*Records from a data collection*
[START]
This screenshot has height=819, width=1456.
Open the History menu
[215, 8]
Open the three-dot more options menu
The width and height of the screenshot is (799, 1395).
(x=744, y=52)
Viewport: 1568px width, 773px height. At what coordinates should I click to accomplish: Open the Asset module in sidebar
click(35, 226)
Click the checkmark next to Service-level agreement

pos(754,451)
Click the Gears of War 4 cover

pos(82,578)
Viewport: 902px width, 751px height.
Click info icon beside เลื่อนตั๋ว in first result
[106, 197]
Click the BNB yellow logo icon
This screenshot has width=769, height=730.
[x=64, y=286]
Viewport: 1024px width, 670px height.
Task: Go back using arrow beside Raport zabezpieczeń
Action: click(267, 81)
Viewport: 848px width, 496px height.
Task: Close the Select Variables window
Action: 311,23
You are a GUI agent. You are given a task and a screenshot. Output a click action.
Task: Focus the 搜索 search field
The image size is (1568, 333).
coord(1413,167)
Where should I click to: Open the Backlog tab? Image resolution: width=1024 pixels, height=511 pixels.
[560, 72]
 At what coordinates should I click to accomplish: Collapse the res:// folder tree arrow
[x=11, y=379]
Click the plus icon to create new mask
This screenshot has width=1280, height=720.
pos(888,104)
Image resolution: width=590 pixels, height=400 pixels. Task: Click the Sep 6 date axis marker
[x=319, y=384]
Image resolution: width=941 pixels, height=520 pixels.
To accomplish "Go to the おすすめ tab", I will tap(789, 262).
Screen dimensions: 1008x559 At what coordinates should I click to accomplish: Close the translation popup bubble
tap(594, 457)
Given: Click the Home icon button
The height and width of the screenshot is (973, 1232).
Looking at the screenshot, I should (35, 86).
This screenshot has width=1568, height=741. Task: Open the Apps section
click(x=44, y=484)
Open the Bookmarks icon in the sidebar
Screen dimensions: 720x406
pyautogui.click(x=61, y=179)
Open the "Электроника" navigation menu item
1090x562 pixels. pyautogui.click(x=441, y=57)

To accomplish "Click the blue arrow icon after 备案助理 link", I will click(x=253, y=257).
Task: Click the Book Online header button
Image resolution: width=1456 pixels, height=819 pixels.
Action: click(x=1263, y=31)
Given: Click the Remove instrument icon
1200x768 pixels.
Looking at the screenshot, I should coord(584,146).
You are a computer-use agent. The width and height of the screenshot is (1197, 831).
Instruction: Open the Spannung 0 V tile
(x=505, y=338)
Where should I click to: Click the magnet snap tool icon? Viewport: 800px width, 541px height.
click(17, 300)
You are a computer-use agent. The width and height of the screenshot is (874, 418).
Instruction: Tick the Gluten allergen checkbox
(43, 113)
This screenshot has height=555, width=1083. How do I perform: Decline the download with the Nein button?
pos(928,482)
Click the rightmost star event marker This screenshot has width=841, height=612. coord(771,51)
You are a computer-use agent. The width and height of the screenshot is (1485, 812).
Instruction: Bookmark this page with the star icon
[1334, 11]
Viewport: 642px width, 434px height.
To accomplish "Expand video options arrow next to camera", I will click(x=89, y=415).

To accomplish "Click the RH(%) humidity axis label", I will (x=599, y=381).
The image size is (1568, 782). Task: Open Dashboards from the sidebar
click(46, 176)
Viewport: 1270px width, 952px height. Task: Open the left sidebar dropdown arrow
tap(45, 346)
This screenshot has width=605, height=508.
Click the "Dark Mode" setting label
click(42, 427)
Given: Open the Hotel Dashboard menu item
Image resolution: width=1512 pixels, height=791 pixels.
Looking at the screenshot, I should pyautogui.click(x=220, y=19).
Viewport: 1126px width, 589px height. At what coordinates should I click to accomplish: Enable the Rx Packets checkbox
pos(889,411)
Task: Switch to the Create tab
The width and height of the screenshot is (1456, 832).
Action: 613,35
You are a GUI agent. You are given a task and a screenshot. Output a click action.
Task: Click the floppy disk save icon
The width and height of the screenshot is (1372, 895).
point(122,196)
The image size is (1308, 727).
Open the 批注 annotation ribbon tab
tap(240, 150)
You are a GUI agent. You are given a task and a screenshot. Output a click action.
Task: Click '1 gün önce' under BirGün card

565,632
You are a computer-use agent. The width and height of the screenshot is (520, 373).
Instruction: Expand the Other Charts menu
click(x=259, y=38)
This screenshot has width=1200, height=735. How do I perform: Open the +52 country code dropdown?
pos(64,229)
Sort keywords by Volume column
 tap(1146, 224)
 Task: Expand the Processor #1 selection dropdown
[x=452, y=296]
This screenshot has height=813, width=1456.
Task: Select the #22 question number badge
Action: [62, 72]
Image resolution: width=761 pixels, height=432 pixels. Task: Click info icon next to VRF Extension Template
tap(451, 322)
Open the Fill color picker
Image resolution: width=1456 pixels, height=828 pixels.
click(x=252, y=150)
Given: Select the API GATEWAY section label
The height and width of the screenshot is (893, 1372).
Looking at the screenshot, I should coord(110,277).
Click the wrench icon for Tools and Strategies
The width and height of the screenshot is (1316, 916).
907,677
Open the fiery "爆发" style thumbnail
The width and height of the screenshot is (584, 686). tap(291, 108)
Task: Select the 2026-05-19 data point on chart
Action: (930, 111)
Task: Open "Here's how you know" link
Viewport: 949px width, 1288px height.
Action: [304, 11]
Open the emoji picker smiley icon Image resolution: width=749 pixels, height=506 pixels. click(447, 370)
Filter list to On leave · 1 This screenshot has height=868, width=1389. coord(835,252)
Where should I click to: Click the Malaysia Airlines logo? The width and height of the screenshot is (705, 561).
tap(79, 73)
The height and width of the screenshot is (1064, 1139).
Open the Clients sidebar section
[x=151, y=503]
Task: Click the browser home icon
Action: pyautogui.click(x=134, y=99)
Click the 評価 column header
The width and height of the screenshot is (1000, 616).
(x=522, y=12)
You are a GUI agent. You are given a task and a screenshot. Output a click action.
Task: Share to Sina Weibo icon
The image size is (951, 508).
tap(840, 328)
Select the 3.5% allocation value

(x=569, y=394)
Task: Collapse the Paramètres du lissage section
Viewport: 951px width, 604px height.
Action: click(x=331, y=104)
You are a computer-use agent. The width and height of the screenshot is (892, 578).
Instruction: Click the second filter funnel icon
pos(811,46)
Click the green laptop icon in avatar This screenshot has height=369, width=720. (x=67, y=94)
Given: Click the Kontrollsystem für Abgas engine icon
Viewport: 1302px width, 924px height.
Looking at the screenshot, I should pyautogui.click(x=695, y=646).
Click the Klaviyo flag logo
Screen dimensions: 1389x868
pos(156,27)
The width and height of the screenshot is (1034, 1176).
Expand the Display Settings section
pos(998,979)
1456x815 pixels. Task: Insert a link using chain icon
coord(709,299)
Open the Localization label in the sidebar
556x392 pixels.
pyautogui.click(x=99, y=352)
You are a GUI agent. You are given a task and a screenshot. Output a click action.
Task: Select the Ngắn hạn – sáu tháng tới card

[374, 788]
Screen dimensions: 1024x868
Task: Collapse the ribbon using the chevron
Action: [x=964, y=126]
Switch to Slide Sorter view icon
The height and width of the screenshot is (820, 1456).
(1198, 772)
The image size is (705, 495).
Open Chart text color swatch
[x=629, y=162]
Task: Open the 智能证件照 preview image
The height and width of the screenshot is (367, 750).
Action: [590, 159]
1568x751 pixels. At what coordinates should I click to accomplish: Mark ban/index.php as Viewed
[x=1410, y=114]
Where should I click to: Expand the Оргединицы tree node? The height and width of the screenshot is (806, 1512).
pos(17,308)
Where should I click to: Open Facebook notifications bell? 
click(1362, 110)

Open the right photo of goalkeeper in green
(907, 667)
[END]
*DIRECTIONS FOR THIS TASK*
Report every line of the entries that contains the string "header".

*ANSWER IN FULL*
Task: Click the Book Online header button
Click the 評価 column header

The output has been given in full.